Task description: Where a record holds a picture, leave the picture out; otherwise repeat every record exactly.

Data extract:
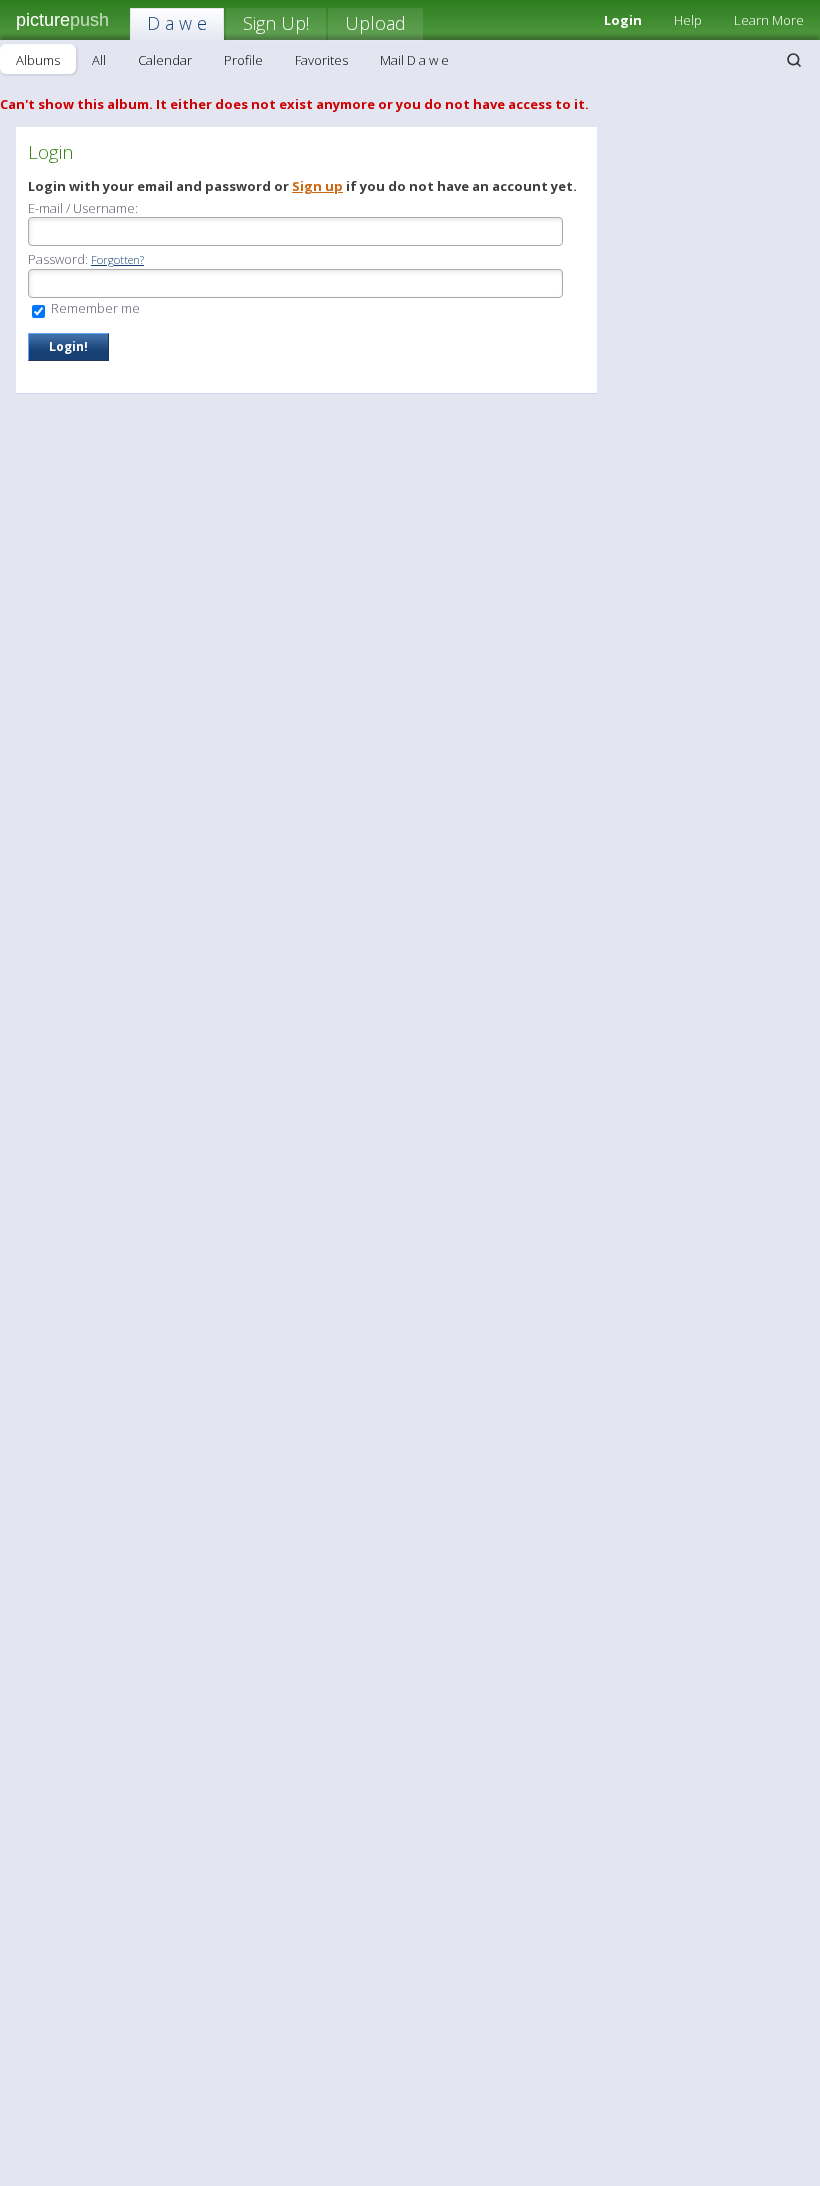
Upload (375, 23)
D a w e (177, 23)
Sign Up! (276, 23)
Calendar (165, 60)
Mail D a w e (414, 60)
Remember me (94, 308)
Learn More (769, 20)
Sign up (317, 186)
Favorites (321, 60)
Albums (38, 60)
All (99, 60)
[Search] (794, 60)
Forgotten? (117, 259)
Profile (243, 60)
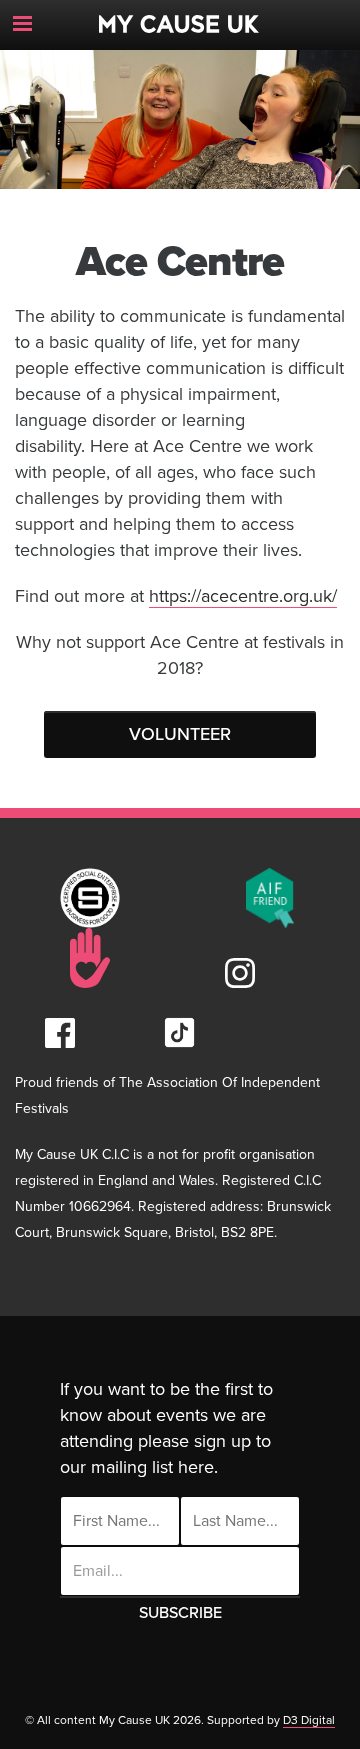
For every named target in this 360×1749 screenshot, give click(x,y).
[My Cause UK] (180, 16)
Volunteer (180, 734)
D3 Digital (309, 1720)
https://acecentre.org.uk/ (243, 596)
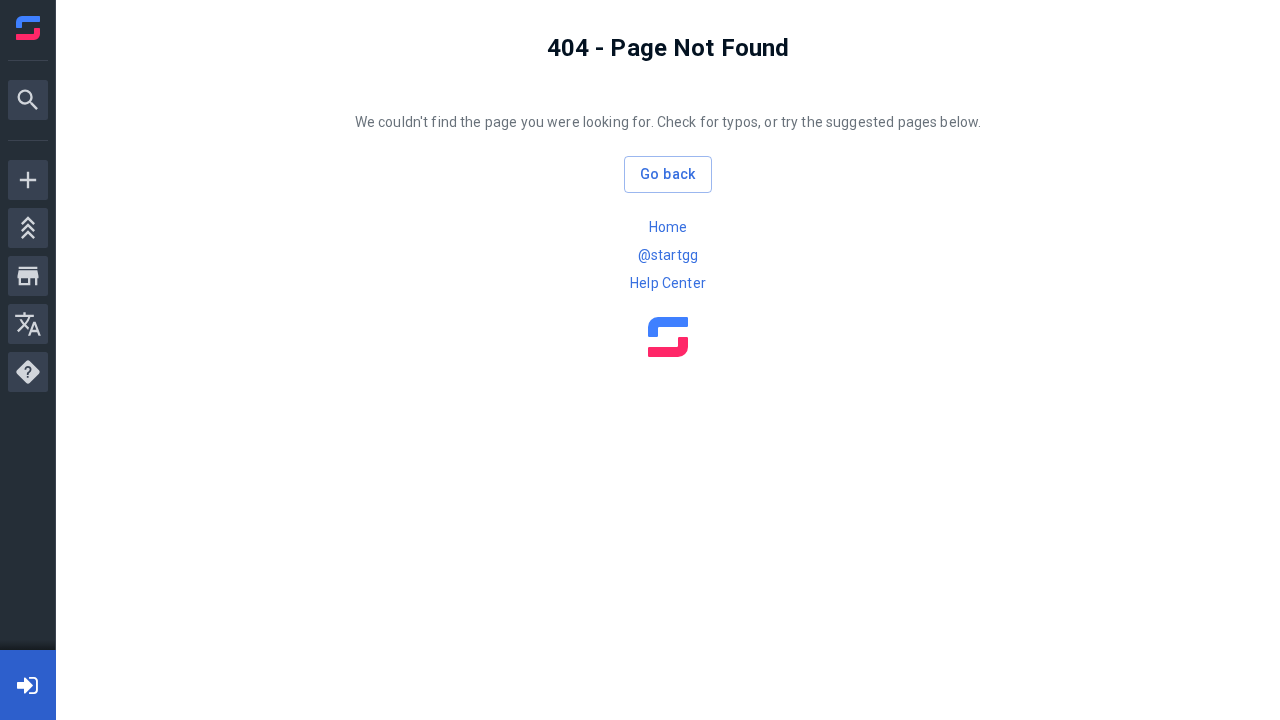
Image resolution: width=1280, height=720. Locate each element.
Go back (668, 174)
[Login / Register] (28, 685)
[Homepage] (28, 28)
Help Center (668, 283)
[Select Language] (28, 324)
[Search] (28, 100)
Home (668, 227)
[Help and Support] (28, 372)
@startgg (668, 255)
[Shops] (28, 276)
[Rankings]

Exercise solution:
Upload (375, 23)
D a w e (177, 23)
Sign Up! (276, 23)
Calendar (165, 60)
Mail D a w e (414, 60)
Remember me (94, 308)
Learn More (769, 20)
Sign up (317, 186)
Favorites (321, 60)
Albums (38, 60)
All (99, 60)
[Search] (794, 60)
Forgotten? (117, 259)
Profile (243, 60)
For every named target in this 360×1749 screenshot, give click(x,y).
[My Cause UK] (180, 16)
Volunteer (180, 734)
D3 Digital (309, 1720)
https://acecentre.org.uk/ (243, 596)
Image resolution: width=1280, height=720. Locate each element.
Go back (668, 174)
[Login / Register] (28, 685)
[Homepage] (28, 28)
Help Center (668, 283)
[Select Language] (28, 324)
[Search] (28, 100)
Home (668, 227)
[Help and Support] (28, 372)
@startgg (668, 255)
[Shops] (28, 276)
[Rankings]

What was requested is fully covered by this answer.